> [About this task]: Whenever a line in the entries includes the word "grid", copy that line out.

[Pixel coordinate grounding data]
════════

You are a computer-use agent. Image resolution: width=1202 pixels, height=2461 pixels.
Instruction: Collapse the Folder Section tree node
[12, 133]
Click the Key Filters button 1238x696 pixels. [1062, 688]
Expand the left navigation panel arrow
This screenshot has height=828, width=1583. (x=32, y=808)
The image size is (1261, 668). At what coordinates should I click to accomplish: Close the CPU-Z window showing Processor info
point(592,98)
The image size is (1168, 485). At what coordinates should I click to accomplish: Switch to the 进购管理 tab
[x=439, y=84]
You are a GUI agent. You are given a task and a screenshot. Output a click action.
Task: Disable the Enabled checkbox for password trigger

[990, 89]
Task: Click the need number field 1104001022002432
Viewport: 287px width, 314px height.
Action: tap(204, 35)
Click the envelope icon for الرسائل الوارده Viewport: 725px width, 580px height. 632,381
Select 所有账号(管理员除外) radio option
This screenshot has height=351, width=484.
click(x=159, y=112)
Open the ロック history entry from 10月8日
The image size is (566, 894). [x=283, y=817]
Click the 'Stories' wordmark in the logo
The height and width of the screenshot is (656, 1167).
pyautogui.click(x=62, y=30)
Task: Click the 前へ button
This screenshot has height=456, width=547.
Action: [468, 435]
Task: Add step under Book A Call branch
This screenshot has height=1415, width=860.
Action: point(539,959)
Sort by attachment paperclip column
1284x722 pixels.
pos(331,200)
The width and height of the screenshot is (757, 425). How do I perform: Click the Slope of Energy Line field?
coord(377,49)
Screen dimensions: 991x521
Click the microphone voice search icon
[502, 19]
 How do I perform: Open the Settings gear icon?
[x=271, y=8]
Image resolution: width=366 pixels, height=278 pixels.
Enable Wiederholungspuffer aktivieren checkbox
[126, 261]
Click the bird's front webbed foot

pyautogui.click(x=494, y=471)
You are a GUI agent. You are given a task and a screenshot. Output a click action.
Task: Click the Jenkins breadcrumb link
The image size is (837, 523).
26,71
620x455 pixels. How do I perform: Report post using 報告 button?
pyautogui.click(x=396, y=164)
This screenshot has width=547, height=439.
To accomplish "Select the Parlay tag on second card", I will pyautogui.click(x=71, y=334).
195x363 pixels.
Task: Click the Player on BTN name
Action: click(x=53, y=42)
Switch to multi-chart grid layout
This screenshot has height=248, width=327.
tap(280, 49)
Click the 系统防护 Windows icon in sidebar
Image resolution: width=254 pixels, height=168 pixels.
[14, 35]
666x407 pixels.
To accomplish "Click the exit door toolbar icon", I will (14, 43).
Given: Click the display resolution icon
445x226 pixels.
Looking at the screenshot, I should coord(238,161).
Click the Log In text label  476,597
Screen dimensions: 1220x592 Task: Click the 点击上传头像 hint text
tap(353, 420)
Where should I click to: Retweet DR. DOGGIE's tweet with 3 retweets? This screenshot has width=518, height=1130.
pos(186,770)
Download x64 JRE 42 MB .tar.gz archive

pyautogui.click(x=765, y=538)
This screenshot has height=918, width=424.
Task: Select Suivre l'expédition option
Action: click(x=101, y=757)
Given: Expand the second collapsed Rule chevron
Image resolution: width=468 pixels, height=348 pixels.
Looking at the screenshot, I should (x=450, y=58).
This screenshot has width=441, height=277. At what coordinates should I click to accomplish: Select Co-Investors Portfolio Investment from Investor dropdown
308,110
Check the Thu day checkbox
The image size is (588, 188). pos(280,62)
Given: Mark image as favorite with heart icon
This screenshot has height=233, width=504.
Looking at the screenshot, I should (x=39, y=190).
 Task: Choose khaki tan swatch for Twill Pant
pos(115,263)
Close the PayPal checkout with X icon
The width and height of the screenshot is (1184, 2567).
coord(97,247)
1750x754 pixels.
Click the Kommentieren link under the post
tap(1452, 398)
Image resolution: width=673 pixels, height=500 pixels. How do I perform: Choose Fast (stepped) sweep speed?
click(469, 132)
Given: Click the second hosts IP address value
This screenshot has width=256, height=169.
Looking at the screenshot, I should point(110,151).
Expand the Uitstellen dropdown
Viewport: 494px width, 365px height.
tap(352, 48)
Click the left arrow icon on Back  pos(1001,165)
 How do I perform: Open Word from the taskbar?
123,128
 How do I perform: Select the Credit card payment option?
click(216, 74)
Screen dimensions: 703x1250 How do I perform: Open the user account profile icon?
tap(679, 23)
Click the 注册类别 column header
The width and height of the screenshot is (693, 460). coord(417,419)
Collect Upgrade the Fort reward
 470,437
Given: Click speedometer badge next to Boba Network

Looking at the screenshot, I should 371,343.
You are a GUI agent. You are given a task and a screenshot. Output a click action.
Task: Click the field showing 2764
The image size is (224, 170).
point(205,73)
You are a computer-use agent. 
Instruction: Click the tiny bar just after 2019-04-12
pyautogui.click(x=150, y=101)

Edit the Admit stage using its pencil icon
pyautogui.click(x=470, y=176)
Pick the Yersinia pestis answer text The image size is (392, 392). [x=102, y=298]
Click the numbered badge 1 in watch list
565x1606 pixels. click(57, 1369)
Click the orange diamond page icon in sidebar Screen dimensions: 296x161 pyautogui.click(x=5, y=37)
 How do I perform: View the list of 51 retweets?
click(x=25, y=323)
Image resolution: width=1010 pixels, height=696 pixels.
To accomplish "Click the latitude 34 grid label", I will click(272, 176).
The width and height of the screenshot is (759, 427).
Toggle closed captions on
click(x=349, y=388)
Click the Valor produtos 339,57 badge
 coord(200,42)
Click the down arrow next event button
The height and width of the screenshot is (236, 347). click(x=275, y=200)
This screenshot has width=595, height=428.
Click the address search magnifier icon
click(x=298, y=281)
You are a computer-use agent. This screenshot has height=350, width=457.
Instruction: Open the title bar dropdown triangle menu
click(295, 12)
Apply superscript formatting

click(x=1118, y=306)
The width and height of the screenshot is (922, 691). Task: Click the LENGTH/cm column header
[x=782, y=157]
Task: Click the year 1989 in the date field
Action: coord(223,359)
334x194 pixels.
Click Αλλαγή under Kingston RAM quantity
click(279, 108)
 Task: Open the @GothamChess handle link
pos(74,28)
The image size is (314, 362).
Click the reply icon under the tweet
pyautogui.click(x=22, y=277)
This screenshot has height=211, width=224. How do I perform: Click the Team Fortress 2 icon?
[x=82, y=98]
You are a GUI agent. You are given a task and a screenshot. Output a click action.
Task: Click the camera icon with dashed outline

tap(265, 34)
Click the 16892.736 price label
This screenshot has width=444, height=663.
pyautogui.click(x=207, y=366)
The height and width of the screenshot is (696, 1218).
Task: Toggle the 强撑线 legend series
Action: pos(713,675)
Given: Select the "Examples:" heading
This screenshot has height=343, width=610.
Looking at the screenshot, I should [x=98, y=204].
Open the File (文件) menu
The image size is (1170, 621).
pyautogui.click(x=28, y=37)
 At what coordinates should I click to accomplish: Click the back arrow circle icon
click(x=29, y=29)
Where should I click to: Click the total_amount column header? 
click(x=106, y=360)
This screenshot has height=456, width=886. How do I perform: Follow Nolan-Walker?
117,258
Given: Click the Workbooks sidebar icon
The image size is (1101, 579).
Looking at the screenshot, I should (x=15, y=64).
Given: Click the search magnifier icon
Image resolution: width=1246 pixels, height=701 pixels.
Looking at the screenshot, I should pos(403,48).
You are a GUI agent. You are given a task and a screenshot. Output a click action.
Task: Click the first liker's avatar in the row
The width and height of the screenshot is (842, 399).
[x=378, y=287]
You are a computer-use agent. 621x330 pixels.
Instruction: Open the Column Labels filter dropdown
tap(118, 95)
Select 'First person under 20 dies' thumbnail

════════

> [Response box]:
Switch to multi-chart grid layout
To accomplish "Click the latitude 34 grid label", I will click(272, 176).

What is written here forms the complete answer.